One thing to keep in mind about the study: The top five best-run cities (at least according to WalletHub) also ranked highest for budget per capita. That means they provided the best services as a proportion of their budget, but they also had the most money to spend per person.

Also worth considering: Many of the cities at the top of WalletHub’s list have small populations (generally less, often much less, than Cincinnati’s 300,000 people, with Lexington’s 310,000 and 10th-ranked Kansas City’s 600,000 people as outliers) while the bottom of the rankings are dominated by big cities like Philadelphia (134), Los Angeles (138), Chicago (140), New York (148), Detroit (149) and aforementioned D.C. (dead last). It’s almost as if running a city gets much harder the  larger and more economically diverse it gets. Many of those large cities also have among the lowest amounts of money to spend per capita in their city budgets.

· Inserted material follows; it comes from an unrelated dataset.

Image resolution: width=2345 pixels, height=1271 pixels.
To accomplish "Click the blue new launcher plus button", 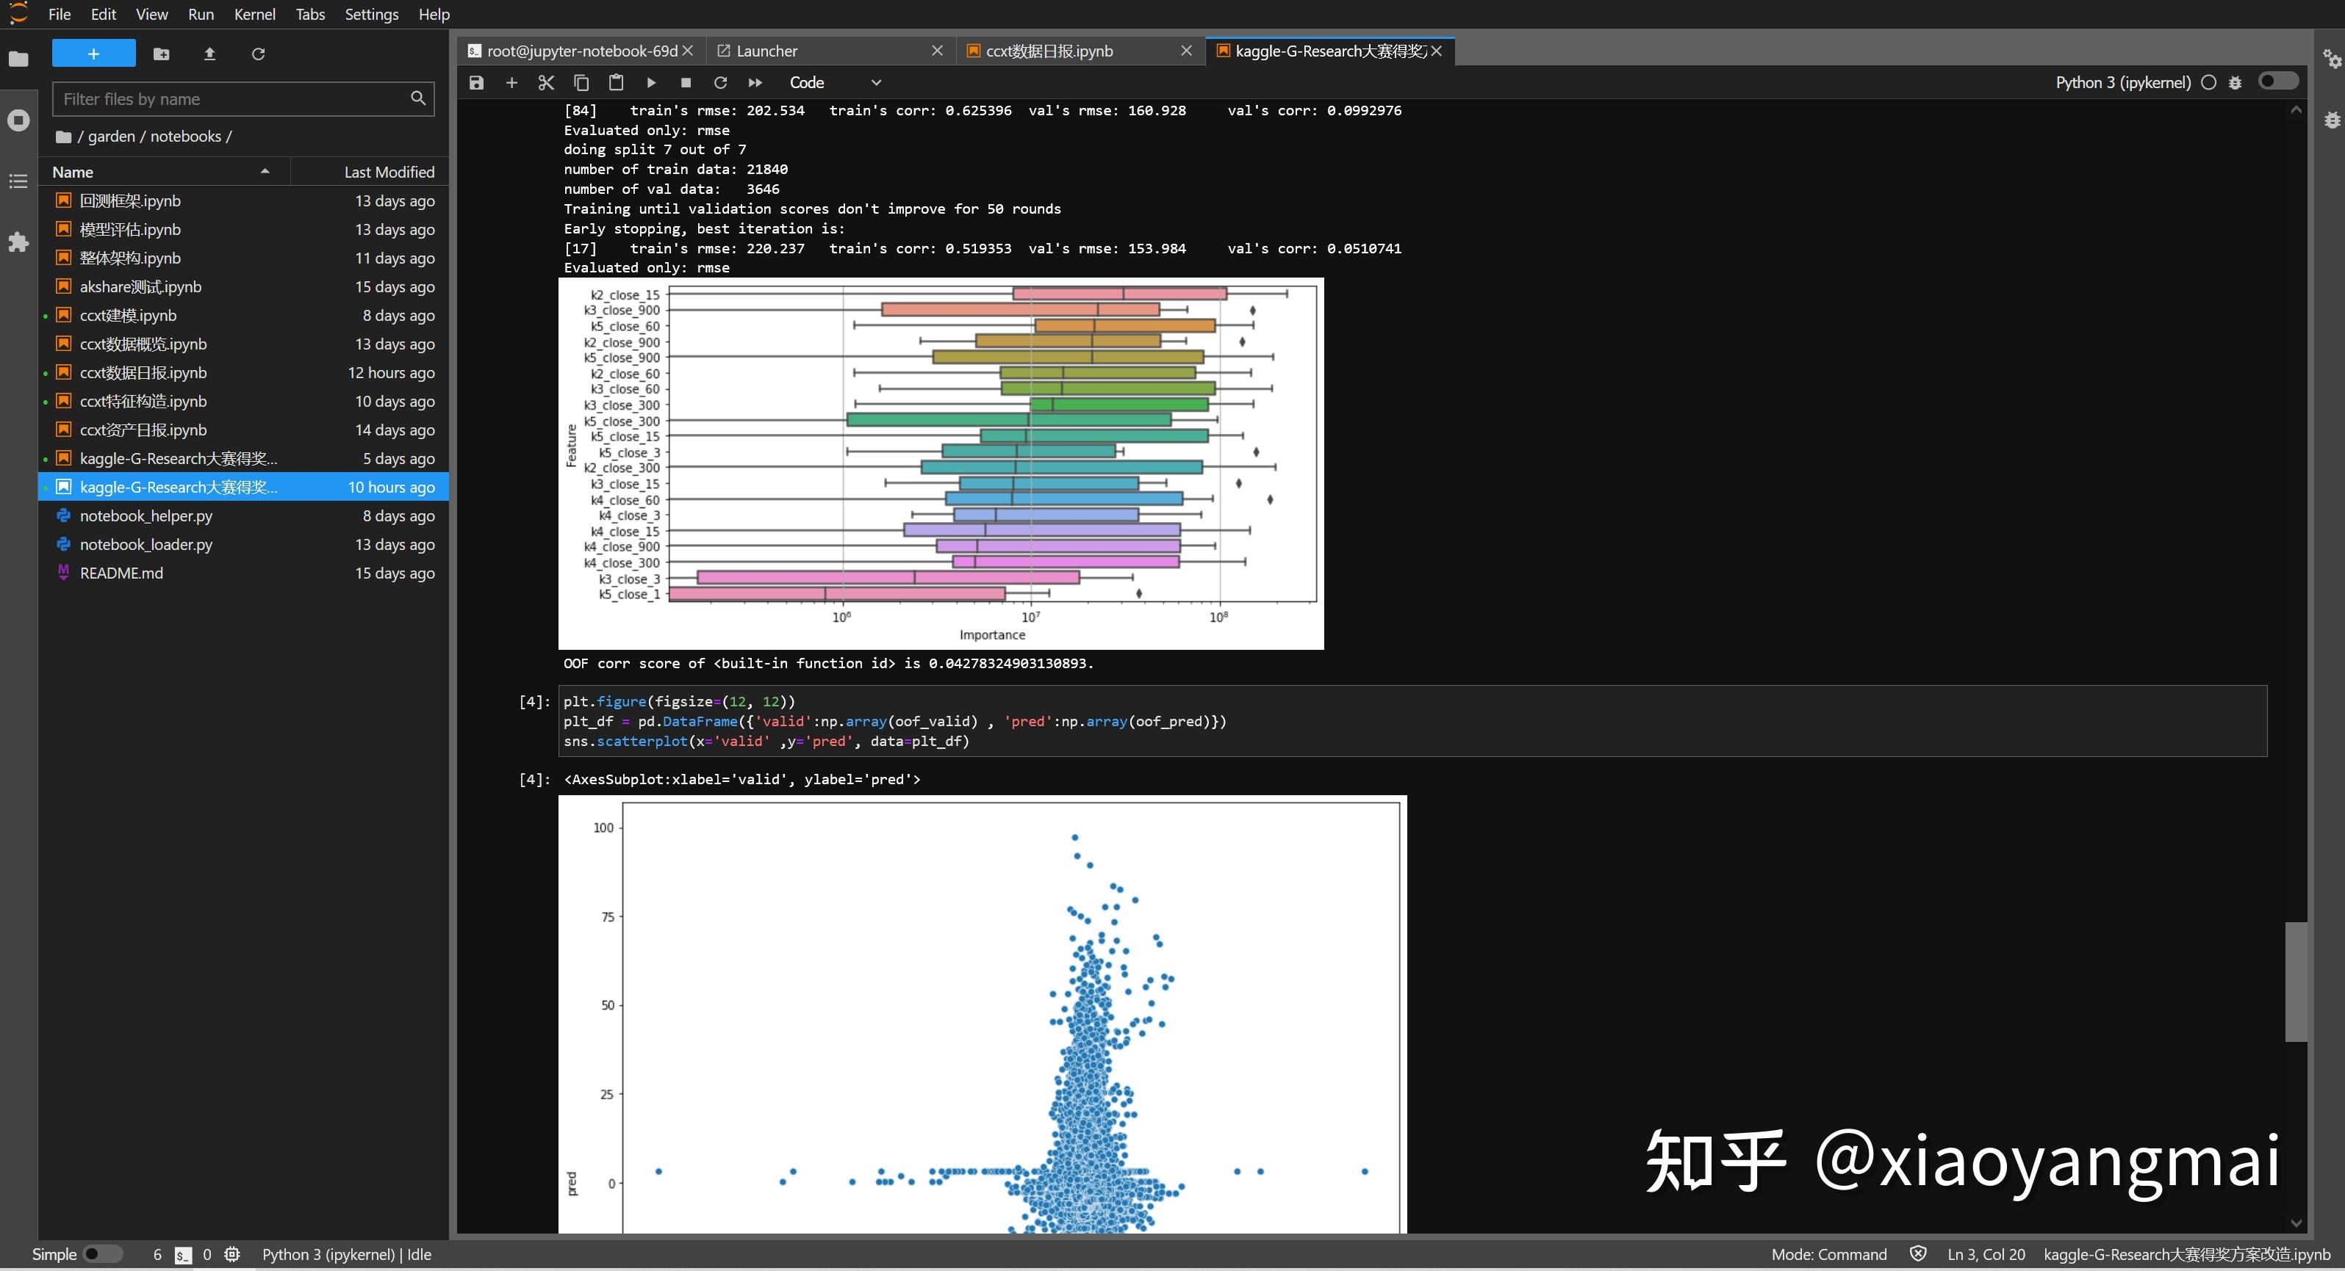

Interestingly, the cities clustered around Cincinnati in the rankings are almost entirely mid-sized. Riverside, Calif., which came in just above Cincinnati, has about 324,000 people. Buffalo, N.Y., which came in just below us, has about 257,000. That trend extends out through most of the third quartile of the list. That’s not to say it’s the only factor in the rankings — Buffalo, Cincinnati and Riverside are different in a lot of ways, with very different political, economic and geographic contexts that can also play into a city's performance.

Finally, municipal governments vary. In addition to the tiff over D.C. mentioned above, there are wrinkles that make comparing even mid-sized municipalities apples-to-apples more difficult. For example, both Louisville and Lexington ranked much higher than nearby Cincinnati in WalletHub’s study. But both also have a combined city-county form of government that differs greatly from the situation in Cincinnati, where the city and county have a less-cooperative, some would even say adversarial, relationship. Proposals to build more cooperation across county and city departments have progressed slowly, if at all. And Cincinnati gets no help with transit from the county, unlike most cities its size.

As evidenced by Cincinnati's showing among its peer cities mentioned above, the city seems to have some work to do. But does that mean it's one of the least well-run cities in the country? That's not nearly as clear.